_Extract to read:_
################

In each case, each taster was presented with three unlabeled glasses, one glass containing one of the wines, and two glasses with the other wine from the same pair. In this triangular experiment, the taster was asked to distinguish the singleton wine (ie. one of the glasses should taste different to the other two glasses). The taster was then asked to identify certain characteristics of the two wines. On any one occasion, tasters received 1–3 of the wine pairs.

The results were summed for each wine pair separately, listing the number of people who correctly distinguished the two wines in each pair, and then how many of those successful people correctly identified the chosen characteristics. Note that distinguishing the characteristics is not relevant unless the taster could actually distinguish the paired wines in the first place!

By random chance, the tasters should be able to distinguish the paired wines one-third of the time (ie. identifying the singleton glass out of three). So, our "expected" result is 33% if the tasters can do no better than random (ie. guessing). Then, for the two characteristics the expectation is 50%, if the tasters can do no better than random (ie. there are two characteristics to identify).

Distinguishing different vintages of the same wine

Roman L. Weil (2001) Parker v. Prial: the death of the vintage chart. Chance 14(4):27-31.

The hypotheses being tested in this experiment are that the amateurs:
  • cannot distinguish in blind tastings the wines of years rated by an expert as high from those of years rated low, and
  • if they can, they do not agree with the vintage chart's preferences.
To test these hypotheses, Weil selected six "pairs of wines with the following characteristics: the pairs have identical features (such as shipper, vineyard, and producer) except vintage, and Robert Parker rated one the vintages of those two wines Average to Appalling while he ranked the other Excellent to The Finest in The Wine Advocates Vintage Guide 1970-1999." So, the only difference between the paired wines should be that they came from vintages that Parker thought were very different from each other.

There were 593 tasters. One of the wine pairs was presented to wine professionals ("experts") on two occasions, as well as to the amateurs on the other occasions, and so these experts are treated separately in the results. The pairs of wine were tasted by 54-119 tasters each.

################

_What the task asks:_ Could you carry on the piece about blind wine tastings from its last sentence, with the next part of the write-up?

_Provided material:_
################

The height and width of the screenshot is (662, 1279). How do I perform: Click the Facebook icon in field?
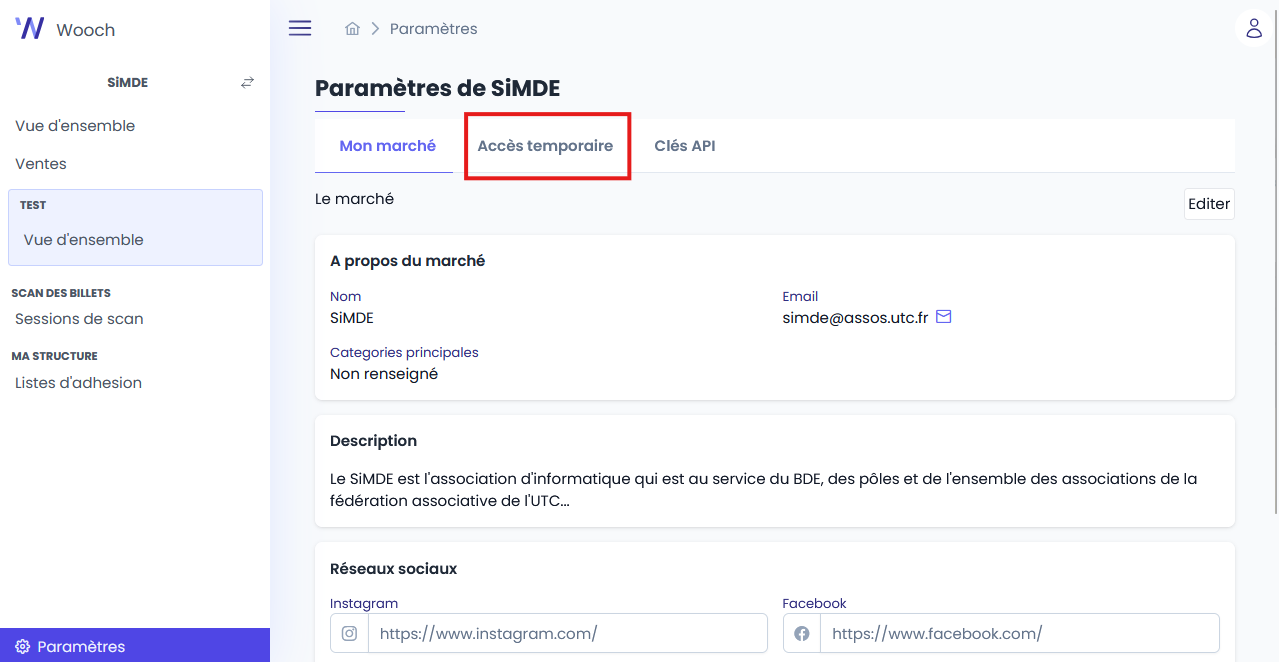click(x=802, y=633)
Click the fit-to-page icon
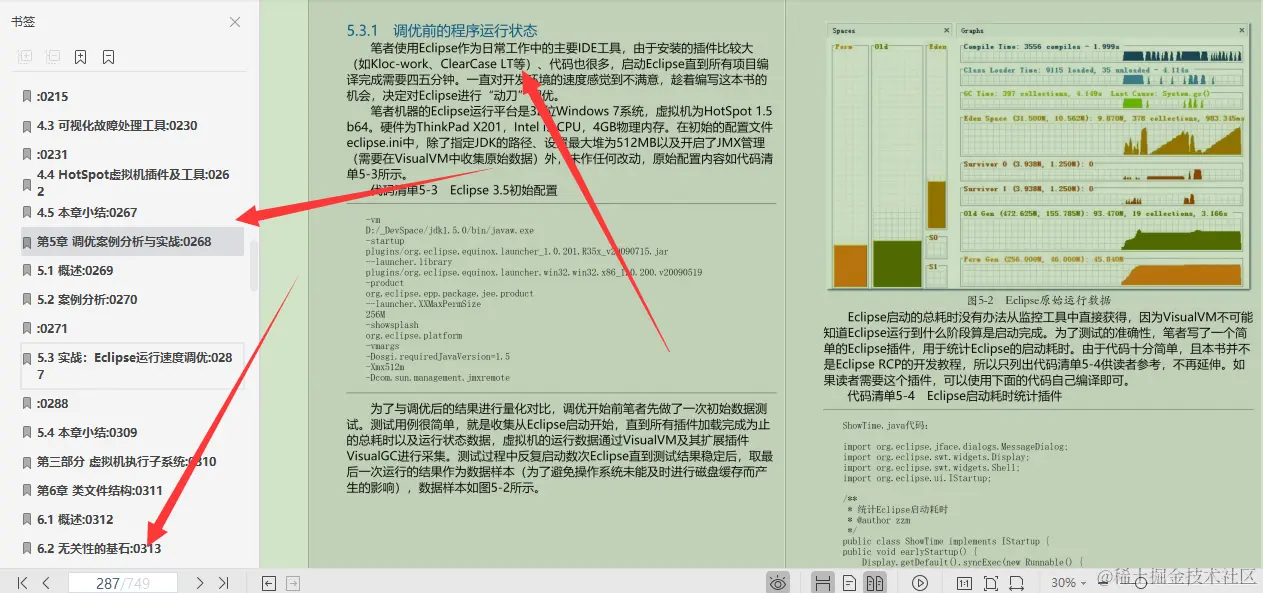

################

_Exercise answer:_
The results of the first hypothesis test are shown in the next graph. For each of the graphs presented below, the interpretation is as follows. Each wine-pair is represented by a horizontal line, as indicated by the legend. The central point on each of the lines represents the percentage of the tasters who succeeded at the task for that wine pair. The two end points on each line are the boundaries of the estimated 95% confidence interval (formally: the Score binomial 95% confidence interval). This interval gets smaller as the sample size (the number of tasters) gets larger, as it represents our statistical "confidence" in the results of the experiment. The dashed line represents the expected results if the tasters are performing in a random manner — the idea of the experiment is to see whether people can do better than random. So, if the dashed line passes through the 95% confidence interval for a particular wine pair, then the tasters have done no better than random for that pair, whereas if the dashed line lies outside the 95% confidence interval then the tasters have done better than random.

Results of Roman Weil's experimental test of wines from different vintages

For the first graph, only the two groups of tasters receiving the Bordeaux wine performed better than random chance. Formally: for five of the wine pairs, the experiment provides no evidence that amateur wine tasters can distinguish between good and poor vintages any better than taking a guess. For the Bordeaux wine pair, both the amateurs and experts did better than taking a guess, with the wine experts doing slightly better than the amateurs.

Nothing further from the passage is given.